Gottfrid Svartholm Warg, Pirate Bay co-founder, arrested in Cambodia
Gottfrid Svartholm Warg, co-founder of the popular file-sharing Pirate Bay website, has been arrested in Cambodia, the local police have announced.
Gottfrid Svartholm Warg was held in Phnom Penh after an international warrant was issued against him in April by his native Sweden.
Sweden acted after he had failed to show up for the start of his one-year jail term for copyright violations.
Gottfrid Svartholm Warg and three other founders had said the website was within the law.
“His arrest was made at the request of the Swedish government for a crime related to information technology,” Cambodia’s police spokesman Kirth Chantharith told the AFP news agency.
“We don’t have an extradition treaty with Sweden but we’ll look into our laws and see how we can handle this case,” the spokesman added.
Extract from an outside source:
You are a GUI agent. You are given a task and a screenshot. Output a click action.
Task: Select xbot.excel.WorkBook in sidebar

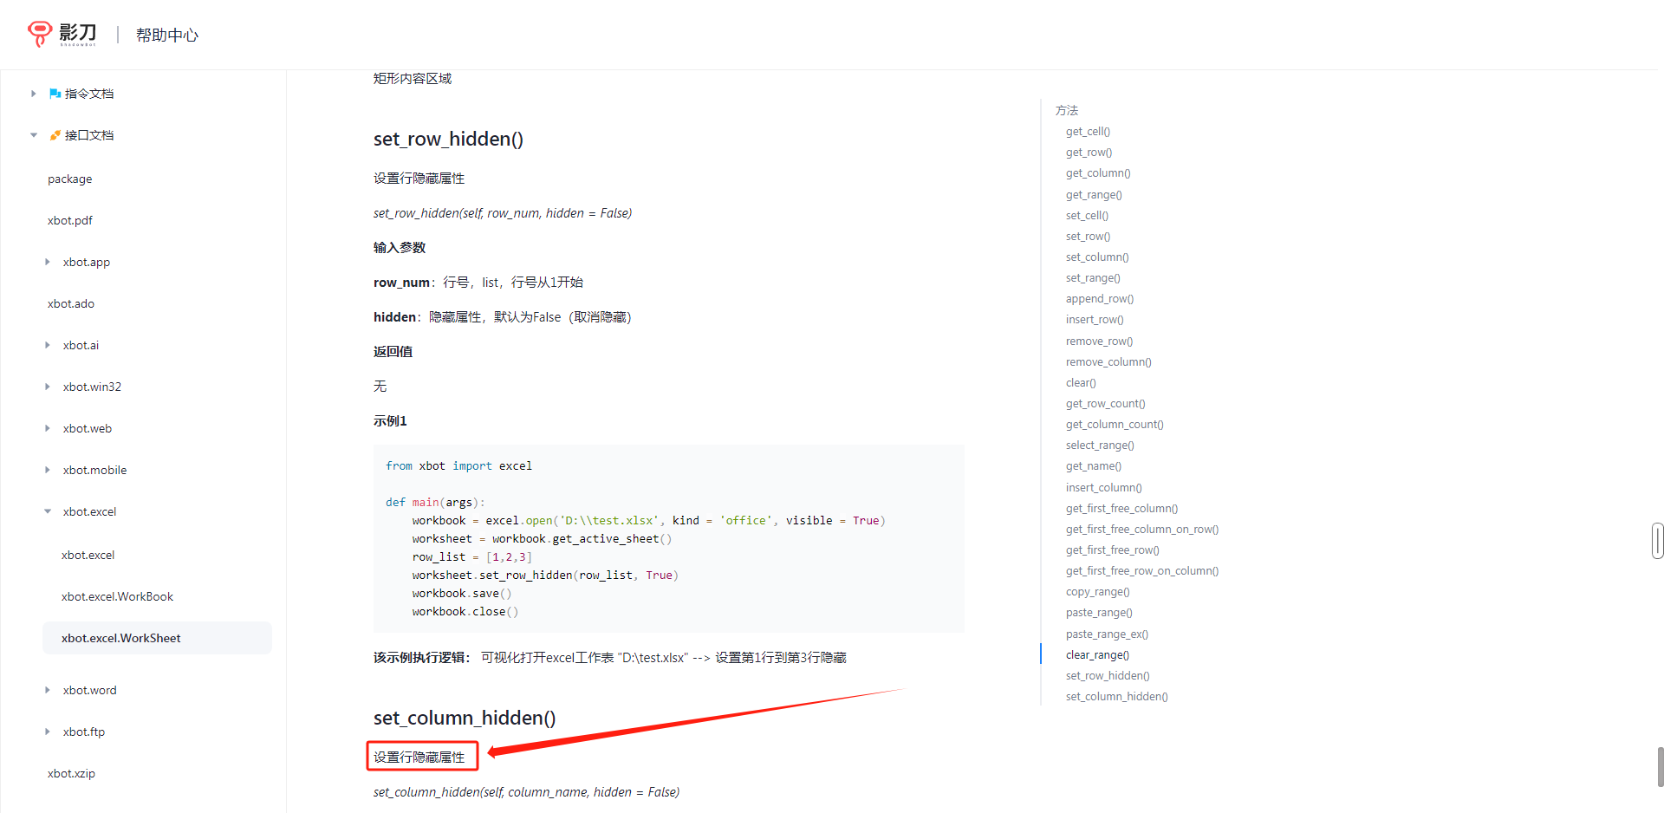(x=117, y=596)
In Sweden, Gottfrid Svartholm Warg’s former defence lawyer Ola Salomonsson confirmed the arrest, the Aftonbladet newspaper reports.
Gottfrid Svartholm Warg and the site’s co-founders – Fredrik Neij and Peter Sunde, as well financier Carl Lundstroem – were convicted by a Swedish court of encouraging copyright violations in 2009.
Fredrik Neij, Peter Sunde and Carl Lundstroem all had their one-year jail terms reduced to between four and 10 months following an appeal in 2010.
They were also ordered to pay nearly $7 million in damages for copyright infringement to music and movie companies.
However, Gottfrid Svartholm Warg did not attend the appeal hearing, with his lawyer saying that he was too ill. The Swedish court then decided to uphold his sentence.
The operations of the Pirate Bay were largely shut down in Sweden six years ago, but the website has continued to function.
The site was founded in 2003, and claims to have more than 30 million users worldwide.